■ Passage given ■
For the CIDDS-01 dataset and the ML-based algorithms, we obtained very high accuracies. As mentioned in [12], for this particular dataset, balancing the classes or not has a very tight influence on the accuracy, which is already so high. Anyway, by a careful selection of the hyperparameters we recover results similar to the best RF-WHICD in [14] (where only two classes normal/attacker were considered) (Table 6).
5 Rules
The most accurate algorithm is the RF with 99.95% accuracy. However, it may be difficult to embed on an IoT and it lacks interpretability. The problem of extracting simple rules from a forest of decision trees has been considered in the machine learning community. The goal was to find a trade-off between the modelization power of random forests and some simple rules interpretable as in a (small) decision tree. The Skope rules Python library [19] enables us to extract such rules from a random forest. In our experiments, we took all the instances to train the model and extract the rules.

■ Data segment ■
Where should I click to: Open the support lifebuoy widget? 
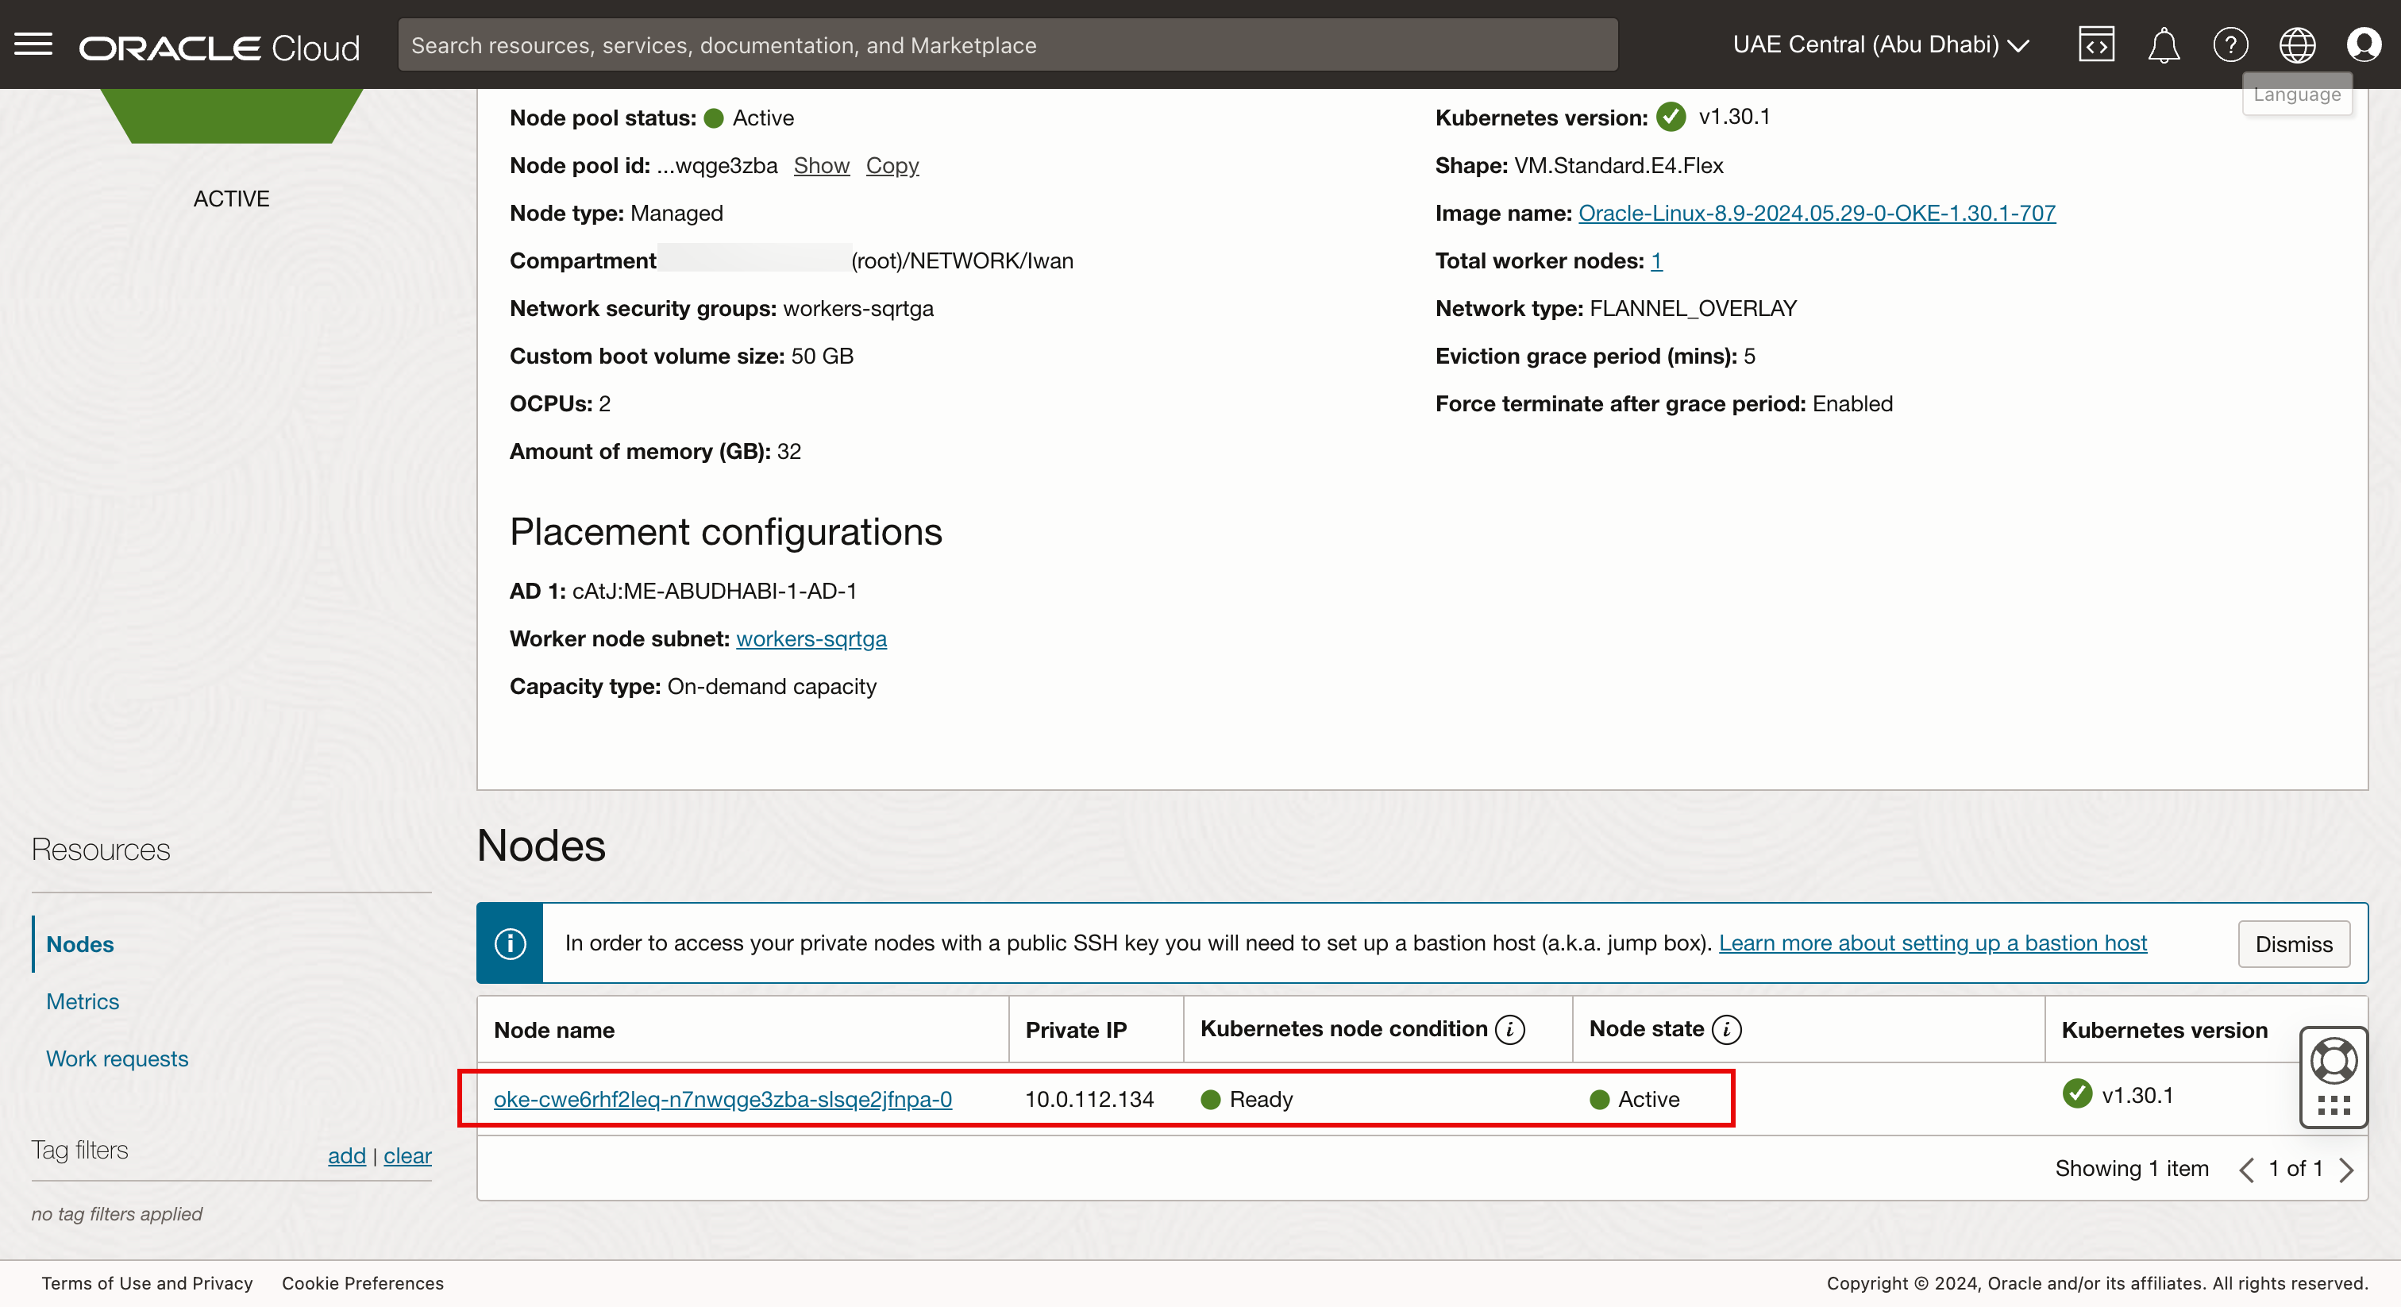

■ Instructions to follow ■
Copy out the stretch of the CIDDS-01 passage from "For the CIDDS-01" through "considered) (Table 6).".

■ Correct result ■
For the CIDDS-01 dataset and the ML-based algorithms, we obtained very high accuracies. As mentioned in [12], for this particular dataset, balancing the classes or not has a very tight influence on the accuracy, which is already so high. Anyway, by a careful selection of the hyperparameters we recover results similar to the best RF-WHICD in [14] (where only two classes normal/attacker were considered) (Table 6).